> Exercise material:
--------------------------------------------------

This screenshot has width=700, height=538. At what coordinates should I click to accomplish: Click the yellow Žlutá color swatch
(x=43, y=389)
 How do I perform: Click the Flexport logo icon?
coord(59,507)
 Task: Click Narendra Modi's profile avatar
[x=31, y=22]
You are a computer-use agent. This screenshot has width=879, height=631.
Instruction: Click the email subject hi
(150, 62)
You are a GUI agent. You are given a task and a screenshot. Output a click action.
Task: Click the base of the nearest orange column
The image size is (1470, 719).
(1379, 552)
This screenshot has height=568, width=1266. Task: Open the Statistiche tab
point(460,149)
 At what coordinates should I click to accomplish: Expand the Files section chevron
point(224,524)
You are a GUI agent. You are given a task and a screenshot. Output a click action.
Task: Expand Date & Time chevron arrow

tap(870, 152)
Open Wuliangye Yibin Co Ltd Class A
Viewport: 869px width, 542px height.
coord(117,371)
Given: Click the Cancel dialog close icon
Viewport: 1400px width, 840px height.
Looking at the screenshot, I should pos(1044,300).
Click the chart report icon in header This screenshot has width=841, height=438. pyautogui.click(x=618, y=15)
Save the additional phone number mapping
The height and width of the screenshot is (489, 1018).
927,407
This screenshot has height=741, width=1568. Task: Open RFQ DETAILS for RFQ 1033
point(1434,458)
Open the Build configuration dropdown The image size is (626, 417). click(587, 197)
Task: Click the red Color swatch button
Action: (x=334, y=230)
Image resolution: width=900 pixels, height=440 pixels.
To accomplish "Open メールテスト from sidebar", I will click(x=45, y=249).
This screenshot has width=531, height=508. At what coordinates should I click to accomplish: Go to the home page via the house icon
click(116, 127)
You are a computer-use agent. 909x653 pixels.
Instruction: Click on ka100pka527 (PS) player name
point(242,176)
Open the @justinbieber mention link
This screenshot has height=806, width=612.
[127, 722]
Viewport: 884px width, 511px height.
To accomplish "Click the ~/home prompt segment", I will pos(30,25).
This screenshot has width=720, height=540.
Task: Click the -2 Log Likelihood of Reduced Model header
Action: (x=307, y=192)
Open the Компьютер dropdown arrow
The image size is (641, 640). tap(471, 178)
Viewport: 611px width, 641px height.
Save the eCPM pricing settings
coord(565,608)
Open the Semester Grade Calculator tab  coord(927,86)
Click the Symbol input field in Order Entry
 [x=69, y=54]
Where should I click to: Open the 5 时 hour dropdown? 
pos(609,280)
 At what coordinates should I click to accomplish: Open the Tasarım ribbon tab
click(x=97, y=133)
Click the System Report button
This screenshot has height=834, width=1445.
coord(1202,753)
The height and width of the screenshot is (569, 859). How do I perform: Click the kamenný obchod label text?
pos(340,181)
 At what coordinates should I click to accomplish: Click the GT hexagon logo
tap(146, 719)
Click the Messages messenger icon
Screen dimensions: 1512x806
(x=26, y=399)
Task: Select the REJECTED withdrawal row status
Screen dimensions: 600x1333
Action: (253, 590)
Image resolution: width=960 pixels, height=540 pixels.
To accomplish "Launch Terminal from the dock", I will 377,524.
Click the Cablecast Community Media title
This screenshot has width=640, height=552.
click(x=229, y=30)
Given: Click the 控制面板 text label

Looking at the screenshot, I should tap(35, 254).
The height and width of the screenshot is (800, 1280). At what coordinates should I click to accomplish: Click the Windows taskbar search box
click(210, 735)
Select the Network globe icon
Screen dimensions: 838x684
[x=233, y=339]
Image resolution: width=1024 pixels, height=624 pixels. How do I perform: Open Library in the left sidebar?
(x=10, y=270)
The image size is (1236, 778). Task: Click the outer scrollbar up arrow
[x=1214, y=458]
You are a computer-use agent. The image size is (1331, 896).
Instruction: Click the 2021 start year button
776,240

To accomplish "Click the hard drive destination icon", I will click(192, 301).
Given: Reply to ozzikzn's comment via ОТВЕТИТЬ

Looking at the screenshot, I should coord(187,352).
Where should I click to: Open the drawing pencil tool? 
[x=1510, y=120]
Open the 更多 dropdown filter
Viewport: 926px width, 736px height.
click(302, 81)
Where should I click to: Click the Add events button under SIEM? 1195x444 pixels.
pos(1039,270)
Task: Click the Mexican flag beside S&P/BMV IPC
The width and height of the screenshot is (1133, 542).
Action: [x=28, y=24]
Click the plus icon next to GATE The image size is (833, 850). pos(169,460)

--------------------------------------------------

> Work instructions:
Write out all the data again, exactly as it appears.

> Response to the exercise:
This screenshot has width=700, height=538. At what coordinates should I click to accomplish: Click the yellow Žlutá color swatch
(x=43, y=389)
 How do I perform: Click the Flexport logo icon?
coord(59,507)
 Task: Click Narendra Modi's profile avatar
[x=31, y=22]
You are a computer-use agent. This screenshot has width=879, height=631.
Instruction: Click the email subject hi
(150, 62)
You are a GUI agent. You are given a task and a screenshot. Output a click action.
Task: Click the base of the nearest orange column
The image size is (1470, 719).
(1379, 552)
This screenshot has height=568, width=1266. Task: Open the Statistiche tab
point(460,149)
 At what coordinates should I click to accomplish: Expand the Files section chevron
point(224,524)
You are a GUI agent. You are given a task and a screenshot. Output a click action.
Task: Expand Date & Time chevron arrow

tap(870, 152)
Open Wuliangye Yibin Co Ltd Class A
Viewport: 869px width, 542px height.
coord(117,371)
Given: Click the Cancel dialog close icon
Viewport: 1400px width, 840px height.
Looking at the screenshot, I should pos(1044,300).
Click the chart report icon in header This screenshot has width=841, height=438. pyautogui.click(x=618, y=15)
Save the additional phone number mapping
The height and width of the screenshot is (489, 1018).
927,407
This screenshot has height=741, width=1568. Task: Open RFQ DETAILS for RFQ 1033
point(1434,458)
Open the Build configuration dropdown The image size is (626, 417). click(587, 197)
Task: Click the red Color swatch button
Action: (x=334, y=230)
Image resolution: width=900 pixels, height=440 pixels.
To accomplish "Open メールテスト from sidebar", I will click(x=45, y=249).
This screenshot has width=531, height=508. At what coordinates should I click to accomplish: Go to the home page via the house icon
click(116, 127)
You are a computer-use agent. 909x653 pixels.
Instruction: Click on ka100pka527 (PS) player name
point(242,176)
Open the @justinbieber mention link
This screenshot has height=806, width=612.
[127, 722]
Viewport: 884px width, 511px height.
To accomplish "Click the ~/home prompt segment", I will pos(30,25).
This screenshot has width=720, height=540.
Task: Click the -2 Log Likelihood of Reduced Model header
Action: (x=307, y=192)
Open the Компьютер dropdown arrow
The image size is (641, 640). tap(471, 178)
Viewport: 611px width, 641px height.
Save the eCPM pricing settings
coord(565,608)
Open the Semester Grade Calculator tab  coord(927,86)
Click the Symbol input field in Order Entry
 [x=69, y=54]
Where should I click to: Open the 5 时 hour dropdown? 
pos(609,280)
 At what coordinates should I click to accomplish: Open the Tasarım ribbon tab
click(x=97, y=133)
Click the System Report button
This screenshot has height=834, width=1445.
coord(1202,753)
The height and width of the screenshot is (569, 859). How do I perform: Click the kamenný obchod label text?
pos(340,181)
 At what coordinates should I click to accomplish: Click the GT hexagon logo
tap(146, 719)
Click the Messages messenger icon
Screen dimensions: 1512x806
(x=26, y=399)
Task: Select the REJECTED withdrawal row status
Screen dimensions: 600x1333
Action: (253, 590)
Image resolution: width=960 pixels, height=540 pixels.
To accomplish "Launch Terminal from the dock", I will 377,524.
Click the Cablecast Community Media title
This screenshot has width=640, height=552.
click(x=229, y=30)
Given: Click the 控制面板 text label

Looking at the screenshot, I should tap(35, 254).
The height and width of the screenshot is (800, 1280). At what coordinates should I click to accomplish: Click the Windows taskbar search box
click(210, 735)
Select the Network globe icon
Screen dimensions: 838x684
[x=233, y=339]
Image resolution: width=1024 pixels, height=624 pixels. How do I perform: Open Library in the left sidebar?
(x=10, y=270)
The image size is (1236, 778). Task: Click the outer scrollbar up arrow
[x=1214, y=458]
You are a computer-use agent. The image size is (1331, 896).
Instruction: Click the 2021 start year button
776,240

To accomplish "Click the hard drive destination icon", I will click(192, 301).
Given: Reply to ozzikzn's comment via ОТВЕТИТЬ

Looking at the screenshot, I should coord(187,352).
Where should I click to: Open the drawing pencil tool? 
[x=1510, y=120]
Open the 更多 dropdown filter
Viewport: 926px width, 736px height.
click(302, 81)
Where should I click to: Click the Add events button under SIEM? 1195x444 pixels.
pos(1039,270)
Task: Click the Mexican flag beside S&P/BMV IPC
The width and height of the screenshot is (1133, 542).
Action: [x=28, y=24]
Click the plus icon next to GATE The image size is (833, 850). pos(169,460)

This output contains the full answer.